El oficialismo ha pasado de pregonar el fin del neoliberalismo a descubrir nuevas oportunidades para “mercantilizar los derechos sociales”, en su jerga. Carreteras, educación, salud… ¿y por qué no las manifestaciones públicas? Este domingo 10 de septiembre estrenó la modalidad de las marchas concesionadas.
El 11 de septiembre siempre ha sido un día de celebración para el pinochetismo. La dictadura lo declaró feriado en 1981, bajo el cínico nombre de “día de la liberación nacional”. Llevó ese título durante casi casi dos décadas, cuando la “democracia” reemplazó la denominación por la de “día de la unidad nacional”.
En el período de la transición, y en desafío a las ceremonias castrenses que cantaban loas a los asesinos, se convirtió en una costumbre la realización de una marcha hacia el Cementerio General en recuerdo de los caídos en manos de la represión.
Esa romería, sin embargo, nunca contó la venia del régimen. El 11 de septiembre de 1993, Carabineros asesinó a José Octavio Ortiz, miembro de las Juventudes Comunistas, y a Leopoldo Calderón Beltrami, de 66 años, en las puertas del Cementerio General. Al año siguiente, el gobierno de Frei prohibió el paso de la marcha por la calle Morandé. En protesta por esa decisión, renunció a su cargo el intendente de la región Metropolitana, el arquitecto Fernando Castillo Velasco, en un gesto de elemental decencia política que, si se piensa bien, no se ha repetido desde entonces.
En 1998, muere como resultado de la represión policial, Cristián Varela Ávalos, en el sector de la Estación Mapocho.
Sin embargo, la mayoría de las víctimas de las conmemoraciones del 11 de septiembre fue asesinada en actos en diversas poblaciones de la capital: el joven Nelson Riquelme Albornoz en 1995, en la población Santo Tomás de La Pintana; la estudiante Claudia López Benaiges en 1998, en La Pincoya, Boris Gatica Vidal en Macul, en 1999, y Jaime Pinchilef Iturra, ese mismo año en San Bernardo; Cristián Alejandro Castillo Díaz de 16 años Lo Hermida, en 2005. Hay más víctimas de las noches de los “once”, cuyos nombres permanecen anónimos.
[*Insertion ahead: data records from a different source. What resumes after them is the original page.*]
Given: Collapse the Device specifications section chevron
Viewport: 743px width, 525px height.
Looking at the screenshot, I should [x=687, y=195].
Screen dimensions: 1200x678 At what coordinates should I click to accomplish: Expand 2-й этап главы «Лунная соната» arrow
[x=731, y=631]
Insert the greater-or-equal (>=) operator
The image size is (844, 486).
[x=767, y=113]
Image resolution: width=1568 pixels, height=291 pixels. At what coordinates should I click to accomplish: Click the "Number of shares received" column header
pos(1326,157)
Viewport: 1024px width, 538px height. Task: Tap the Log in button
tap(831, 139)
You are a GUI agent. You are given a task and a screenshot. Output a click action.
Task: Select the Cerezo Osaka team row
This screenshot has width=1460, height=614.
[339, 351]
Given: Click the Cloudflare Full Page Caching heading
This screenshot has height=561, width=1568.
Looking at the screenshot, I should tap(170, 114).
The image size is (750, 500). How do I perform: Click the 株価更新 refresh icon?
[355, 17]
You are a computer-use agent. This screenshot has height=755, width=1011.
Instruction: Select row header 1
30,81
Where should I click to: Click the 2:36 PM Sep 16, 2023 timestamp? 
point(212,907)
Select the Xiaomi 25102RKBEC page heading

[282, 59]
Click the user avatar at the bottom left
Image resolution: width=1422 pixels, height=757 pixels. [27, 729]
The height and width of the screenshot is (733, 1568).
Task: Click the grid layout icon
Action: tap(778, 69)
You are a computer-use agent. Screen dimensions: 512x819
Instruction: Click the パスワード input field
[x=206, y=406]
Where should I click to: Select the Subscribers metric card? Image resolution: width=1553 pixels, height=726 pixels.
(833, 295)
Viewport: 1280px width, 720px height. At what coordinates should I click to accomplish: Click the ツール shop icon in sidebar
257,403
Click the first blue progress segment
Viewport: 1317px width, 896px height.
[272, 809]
La marcha al cementerio, entonces, ha sido una respuesta del pueblo a las festividades oficiales de la masacre y de la traición que ha costado nuevos mártires.
En ese contexto, la decisión del gobierno de permitir que la romería pasara al lado de La Moneda podía entenderse como un gesto conciliatorio.
Sin embargo, la muchedumbre que acudió a la convocatoria a la romería se encontró con una sorpresa. El acceso al palacio de gobierno estaba bloqueado por fuerzas policiales. Detrás de las barreras, algunos centenares de manifestantes, con banderas de los partidos del oficialismo.
Los carabineros explicaron a las personas que querían acercarse al lugar que, para ello, debían recabar una autorización “del Partido Comunista”. Cuando se sumó una masa que, con creces superaba en número, a los privilegiados, las explicaciones cesaron y la represión comenzó.
Era verdad lo que diversas organizaciones habían denunciado en la víspera sobre el otorgamiento de “credenciales” para participar de la marcha. Pero no hizo falta aplicar ese método. El grupo selecto era de un tamaño tan reducido que todos los escogidos, en la práctica, se conocían. Y, por supuesto, todos ubicaban al presidente de República, quien, así, aislado en una burbuja, se sumó por un par de cuadras a la marcha.
La masa excluida fue dispersada y debió buscar distintas vías, bajo el acecho policial, para llegar al Cementerio General, donde continuó la represión.
El sistema vuelca ahora al derecho de manifestarse, el mismo esquema que existe en la educación o en la salud. Un pequeño grupo de favorecidos se eleva sobre una gran masa que debe comerse las lacrimógenas y las cargas policiales. Y, al igual, que con los “derechos sociales mercantilizados”, el aparente privilegio descansa sólo en que la mayoría esté peor que ellos.
Pues, al final, la represión no hace distingos.